En este sentido, la educación dentro de un
pueblo, un país o una región como la nuestra pasa a transformarse en gestora
del desarrollo a condición de ser diseñada con tal propósito; es decir, no por
sí sola, no en forma natural, sino cuando ex profeso la sociedad se
plantea conscientemente encargarle esa misión.

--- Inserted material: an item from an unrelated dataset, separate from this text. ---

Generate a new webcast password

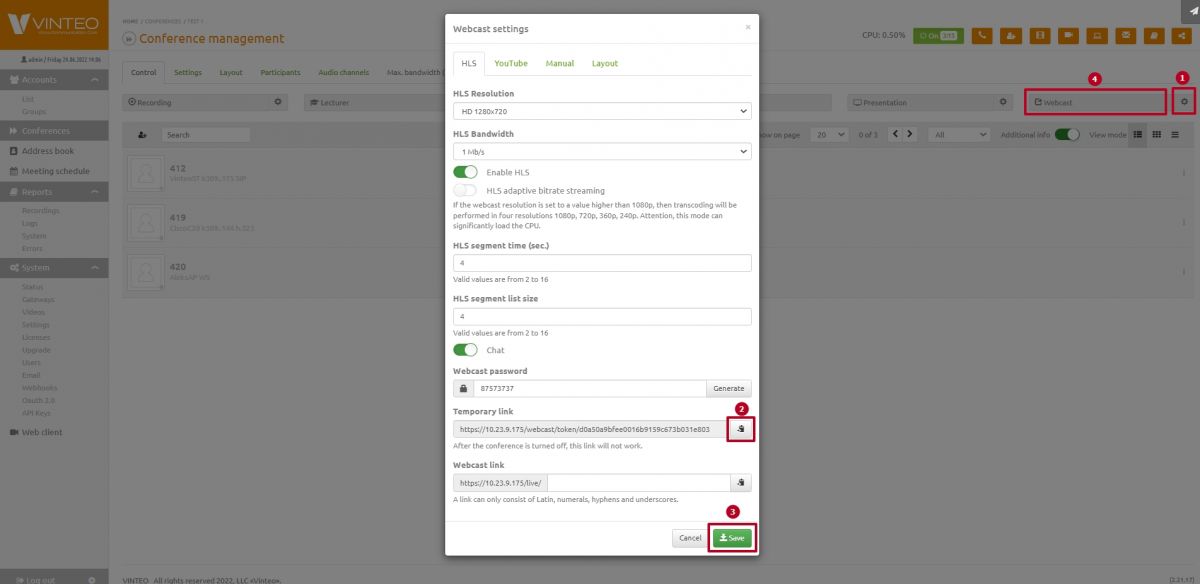728,388
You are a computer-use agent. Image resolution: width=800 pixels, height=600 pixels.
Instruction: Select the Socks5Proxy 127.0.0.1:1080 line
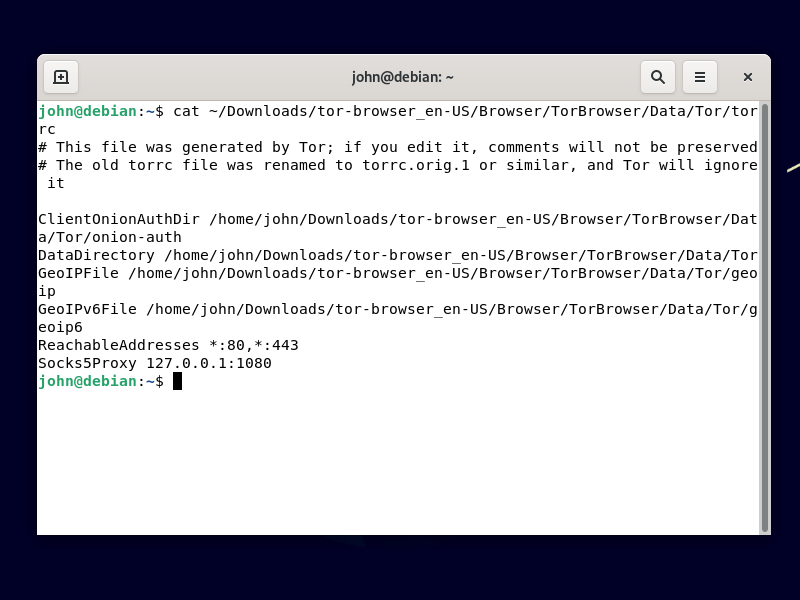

Entonces, y sólo entonces, la educación
deviene en el instrumento más eficaz para coadyuvar a la construcción de un
proyecto político-social para el desarrollo, en este caso, de nuestra Región
Loreto. Entonces, y sólo entonces, también, los recursos financieros (que los
tenemos muy limitados) que se destinan a su desarrollo tienen carácter de
inversión; es decir, uso con y para beneficios sociales.
El
atraso, el subdesarrollo, la pobreza, etc., que hoy laceran a los pueblos de
nuestra región se han originado, precisamente, en el marco de la educación no
percibida para fines sociales. Esa educación universalista, que nos formó para
no mirar ni ver nuestra realidad o para verla sin bosque, sin pueblos diversos,
sin lenguas diversas, sin historia propia; para percibirnos incapaces,
imitadores, conformistas; para formarnos ignorantes de nuestras riquezas,
despectivos ante ellas, tiene que dar paso a una educación en cuyo universo
formativo nuestras fuerzas internas, tanto individuales como sociales, sean
movilizadas hacia la búsqueda de nuestro bienestar colectivo.
Ésta
debe ser nuestra búsqueda social. Allí debemos concentrar nuestros esfuerzos,
pues SÍ tenemos las potencialidades psico-sociales necesarias, por cuanto la
educación tradicional no ha logrado destruirlas. Allí, en nuestra interioridad
permanecen aletargadas pero esperando que las movilicemos para construir
nuestro futuro de bienestar.
Y es que nos queda,
cada vez más claro, que de la calidad de nuestra educación dependerá la
calidad de actuación que tengamos dentro de nuestra sociedad y no sólo
dentro de los ámbitos escolares.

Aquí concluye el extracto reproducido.